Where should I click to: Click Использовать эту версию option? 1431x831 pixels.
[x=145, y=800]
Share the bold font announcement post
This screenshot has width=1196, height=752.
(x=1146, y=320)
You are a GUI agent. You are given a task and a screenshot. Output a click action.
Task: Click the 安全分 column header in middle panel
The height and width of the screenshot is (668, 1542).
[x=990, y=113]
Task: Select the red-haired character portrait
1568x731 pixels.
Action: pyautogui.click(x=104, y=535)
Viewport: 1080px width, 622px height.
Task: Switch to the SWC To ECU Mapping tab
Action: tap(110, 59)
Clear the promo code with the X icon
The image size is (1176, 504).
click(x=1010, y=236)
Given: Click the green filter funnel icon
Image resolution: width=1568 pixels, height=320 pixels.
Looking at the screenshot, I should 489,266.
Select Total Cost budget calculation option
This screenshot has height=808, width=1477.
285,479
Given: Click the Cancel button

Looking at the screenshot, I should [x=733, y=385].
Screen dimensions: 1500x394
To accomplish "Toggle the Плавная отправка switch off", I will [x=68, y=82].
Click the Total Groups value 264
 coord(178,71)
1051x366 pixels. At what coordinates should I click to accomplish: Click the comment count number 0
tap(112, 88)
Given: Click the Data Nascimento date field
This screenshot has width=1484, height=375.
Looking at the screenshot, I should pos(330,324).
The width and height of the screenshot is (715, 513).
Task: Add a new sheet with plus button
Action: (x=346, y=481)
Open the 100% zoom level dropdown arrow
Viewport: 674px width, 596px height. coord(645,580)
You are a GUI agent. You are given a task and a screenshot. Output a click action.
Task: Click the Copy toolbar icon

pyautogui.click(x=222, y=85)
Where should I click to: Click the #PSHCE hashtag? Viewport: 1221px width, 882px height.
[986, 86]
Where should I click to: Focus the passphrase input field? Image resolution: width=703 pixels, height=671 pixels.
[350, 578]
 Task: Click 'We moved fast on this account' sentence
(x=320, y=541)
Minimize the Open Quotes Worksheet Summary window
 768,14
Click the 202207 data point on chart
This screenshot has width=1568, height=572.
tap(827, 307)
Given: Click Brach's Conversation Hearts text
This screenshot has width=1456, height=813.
++++++++
§ Problem details:
Extract all of the data exactly as written.

§ Answer to this exercise:
Where should I click to: Click Использовать эту версию option? 1431x831 pixels.
[x=145, y=800]
Share the bold font announcement post
This screenshot has width=1196, height=752.
(x=1146, y=320)
You are a GUI agent. You are given a task and a screenshot. Output a click action.
Task: Click the 安全分 column header in middle panel
The height and width of the screenshot is (668, 1542).
[x=990, y=113]
Task: Select the red-haired character portrait
1568x731 pixels.
Action: pyautogui.click(x=104, y=535)
Viewport: 1080px width, 622px height.
Task: Switch to the SWC To ECU Mapping tab
Action: tap(110, 59)
Clear the promo code with the X icon
The image size is (1176, 504).
click(x=1010, y=236)
Given: Click the green filter funnel icon
Image resolution: width=1568 pixels, height=320 pixels.
Looking at the screenshot, I should 489,266.
Select Total Cost budget calculation option
This screenshot has height=808, width=1477.
285,479
Given: Click the Cancel button

Looking at the screenshot, I should [x=733, y=385].
Screen dimensions: 1500x394
To accomplish "Toggle the Плавная отправка switch off", I will [x=68, y=82].
Click the Total Groups value 264
 coord(178,71)
1051x366 pixels. At what coordinates should I click to accomplish: Click the comment count number 0
tap(112, 88)
Given: Click the Data Nascimento date field
This screenshot has width=1484, height=375.
Looking at the screenshot, I should pos(330,324).
The width and height of the screenshot is (715, 513).
Task: Add a new sheet with plus button
Action: (x=346, y=481)
Open the 100% zoom level dropdown arrow
Viewport: 674px width, 596px height. coord(645,580)
You are a GUI agent. You are given a task and a screenshot. Output a click action.
Task: Click the Copy toolbar icon

pyautogui.click(x=222, y=85)
Where should I click to: Click the #PSHCE hashtag? Viewport: 1221px width, 882px height.
[986, 86]
Where should I click to: Focus the passphrase input field? Image resolution: width=703 pixels, height=671 pixels.
[350, 578]
 Task: Click 'We moved fast on this account' sentence
(x=320, y=541)
Minimize the Open Quotes Worksheet Summary window
 768,14
Click the 202207 data point on chart
This screenshot has width=1568, height=572.
tap(827, 307)
Given: Click Brach's Conversation Hearts text
This screenshot has width=1456, height=813.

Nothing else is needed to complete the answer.